▶ Instruction: Swap every occurrence of "Travel" for "Finance" and reproduce the records with nothing else altered. Leave the pictures out of your answer.

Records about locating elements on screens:
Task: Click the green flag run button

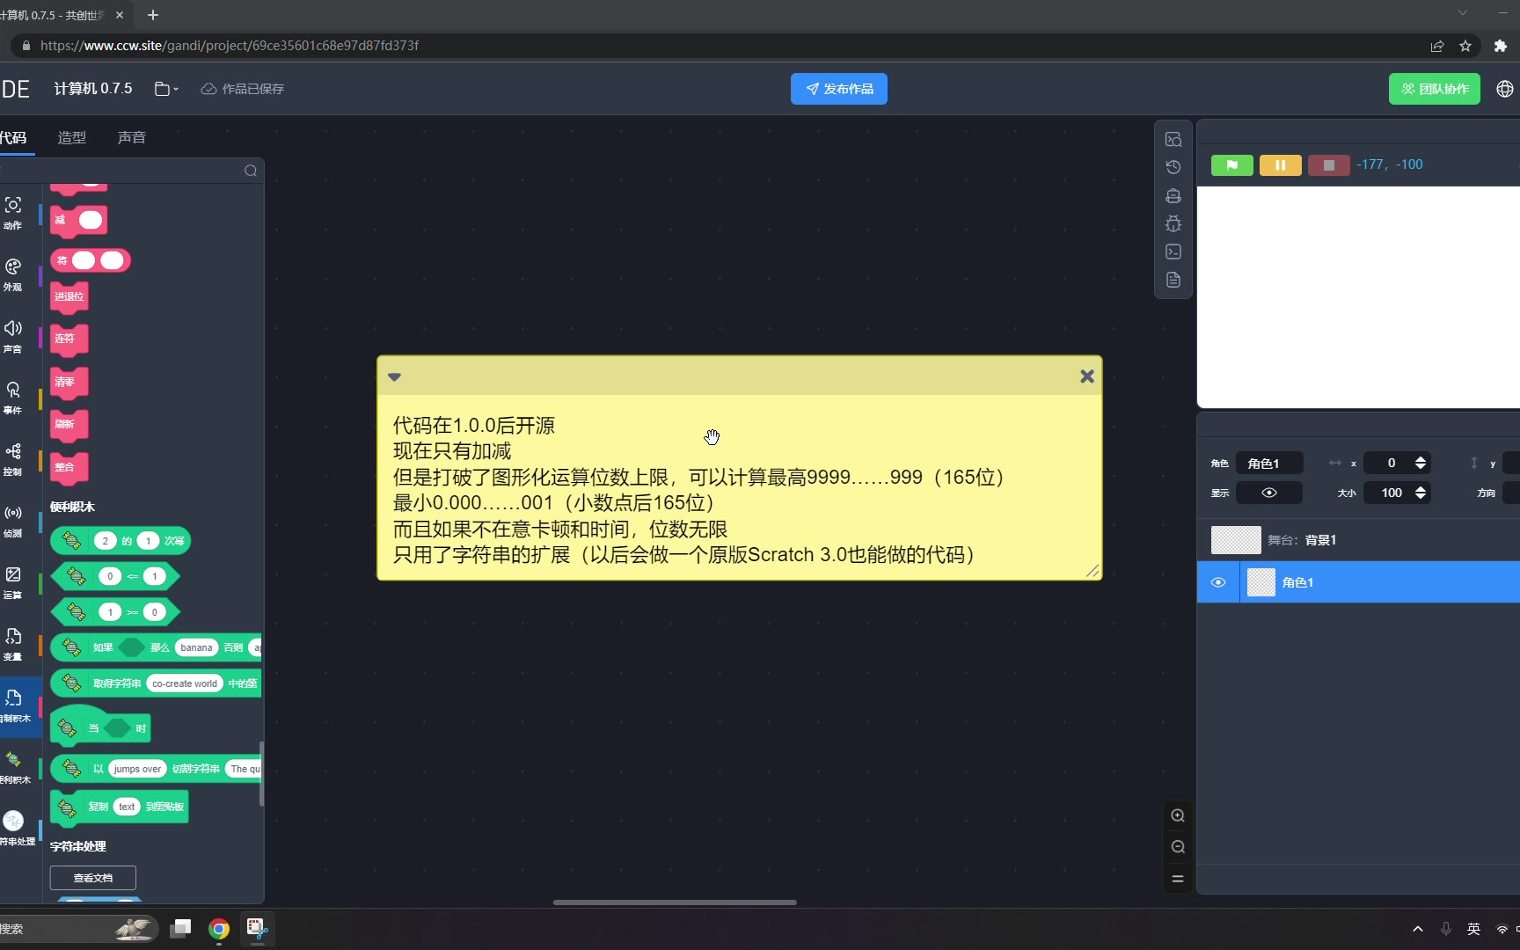Action: click(x=1231, y=165)
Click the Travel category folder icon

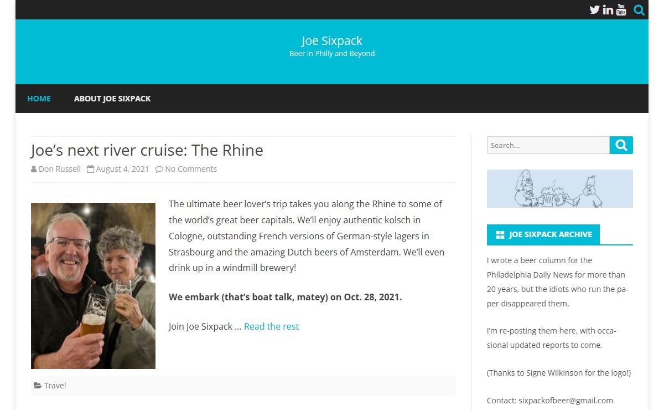(x=37, y=386)
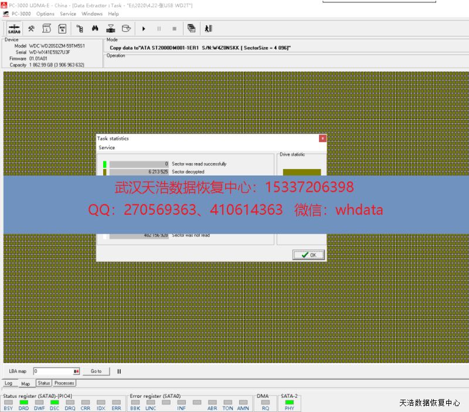Screen dimensions: 469x412
Task: Click the Go to button
Action: [96, 372]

▶ Exercise response:
Task: Click the green flag run button

Action: click(x=1231, y=165)
Click the Finance category folder icon

(x=37, y=386)
Screen dimensions: 469x412
Task: Click the Go to button
Action: [96, 372]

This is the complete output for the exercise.